→ Exercise objective: Print the records exactly. Every mark must remain.

□ □ □ □ □

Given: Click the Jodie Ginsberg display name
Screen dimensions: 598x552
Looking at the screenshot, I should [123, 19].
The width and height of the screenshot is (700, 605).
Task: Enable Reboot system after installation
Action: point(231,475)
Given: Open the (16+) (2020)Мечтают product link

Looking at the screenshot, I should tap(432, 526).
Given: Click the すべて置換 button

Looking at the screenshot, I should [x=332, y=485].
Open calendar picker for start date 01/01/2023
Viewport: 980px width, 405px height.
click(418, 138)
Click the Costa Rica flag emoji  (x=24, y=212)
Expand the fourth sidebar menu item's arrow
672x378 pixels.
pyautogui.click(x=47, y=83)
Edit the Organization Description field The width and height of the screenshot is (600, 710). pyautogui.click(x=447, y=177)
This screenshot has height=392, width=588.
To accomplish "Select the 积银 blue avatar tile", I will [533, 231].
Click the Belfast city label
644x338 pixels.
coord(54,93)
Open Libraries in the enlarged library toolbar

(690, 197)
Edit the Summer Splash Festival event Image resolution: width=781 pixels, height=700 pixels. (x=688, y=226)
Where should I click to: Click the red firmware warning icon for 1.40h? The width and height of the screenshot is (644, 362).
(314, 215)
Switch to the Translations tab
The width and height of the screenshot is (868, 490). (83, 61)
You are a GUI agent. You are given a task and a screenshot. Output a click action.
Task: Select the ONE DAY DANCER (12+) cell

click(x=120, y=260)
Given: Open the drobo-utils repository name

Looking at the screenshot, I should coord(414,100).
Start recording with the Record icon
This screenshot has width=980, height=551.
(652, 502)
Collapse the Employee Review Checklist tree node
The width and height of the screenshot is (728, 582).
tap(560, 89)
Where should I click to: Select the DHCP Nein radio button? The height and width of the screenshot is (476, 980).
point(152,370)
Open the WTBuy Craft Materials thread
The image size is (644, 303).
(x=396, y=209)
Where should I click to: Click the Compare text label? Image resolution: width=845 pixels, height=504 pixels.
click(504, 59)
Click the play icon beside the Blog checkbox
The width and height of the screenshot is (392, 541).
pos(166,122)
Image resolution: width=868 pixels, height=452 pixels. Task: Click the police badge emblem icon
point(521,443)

□ □ □ □ □

→ Finished task:
Given: Click the Jodie Ginsberg display name
Screen dimensions: 598x552
Looking at the screenshot, I should [123, 19].
The width and height of the screenshot is (700, 605).
Task: Enable Reboot system after installation
Action: point(231,475)
Given: Open the (16+) (2020)Мечтают product link

Looking at the screenshot, I should tap(432, 526).
Given: Click the すべて置換 button

Looking at the screenshot, I should [x=332, y=485].
Open calendar picker for start date 01/01/2023
Viewport: 980px width, 405px height.
click(418, 138)
Click the Costa Rica flag emoji  (x=24, y=212)
Expand the fourth sidebar menu item's arrow
672x378 pixels.
pyautogui.click(x=47, y=83)
Edit the Organization Description field The width and height of the screenshot is (600, 710). pyautogui.click(x=447, y=177)
This screenshot has height=392, width=588.
To accomplish "Select the 积银 blue avatar tile", I will [533, 231].
Click the Belfast city label
644x338 pixels.
coord(54,93)
Open Libraries in the enlarged library toolbar

(690, 197)
Edit the Summer Splash Festival event Image resolution: width=781 pixels, height=700 pixels. (x=688, y=226)
Where should I click to: Click the red firmware warning icon for 1.40h? The width and height of the screenshot is (644, 362).
(314, 215)
Switch to the Translations tab
The width and height of the screenshot is (868, 490). (83, 61)
You are a GUI agent. You are given a task and a screenshot. Output a click action.
Task: Select the ONE DAY DANCER (12+) cell

click(x=120, y=260)
Given: Open the drobo-utils repository name

Looking at the screenshot, I should coord(414,100).
Start recording with the Record icon
This screenshot has width=980, height=551.
(652, 502)
Collapse the Employee Review Checklist tree node
The width and height of the screenshot is (728, 582).
tap(560, 89)
Where should I click to: Select the DHCP Nein radio button? The height and width of the screenshot is (476, 980).
point(152,370)
Open the WTBuy Craft Materials thread
The image size is (644, 303).
(x=396, y=209)
Where should I click to: Click the Compare text label? Image resolution: width=845 pixels, height=504 pixels.
click(504, 59)
Click the play icon beside the Blog checkbox
The width and height of the screenshot is (392, 541).
pos(166,122)
Image resolution: width=868 pixels, height=452 pixels. Task: Click the police badge emblem icon
point(521,443)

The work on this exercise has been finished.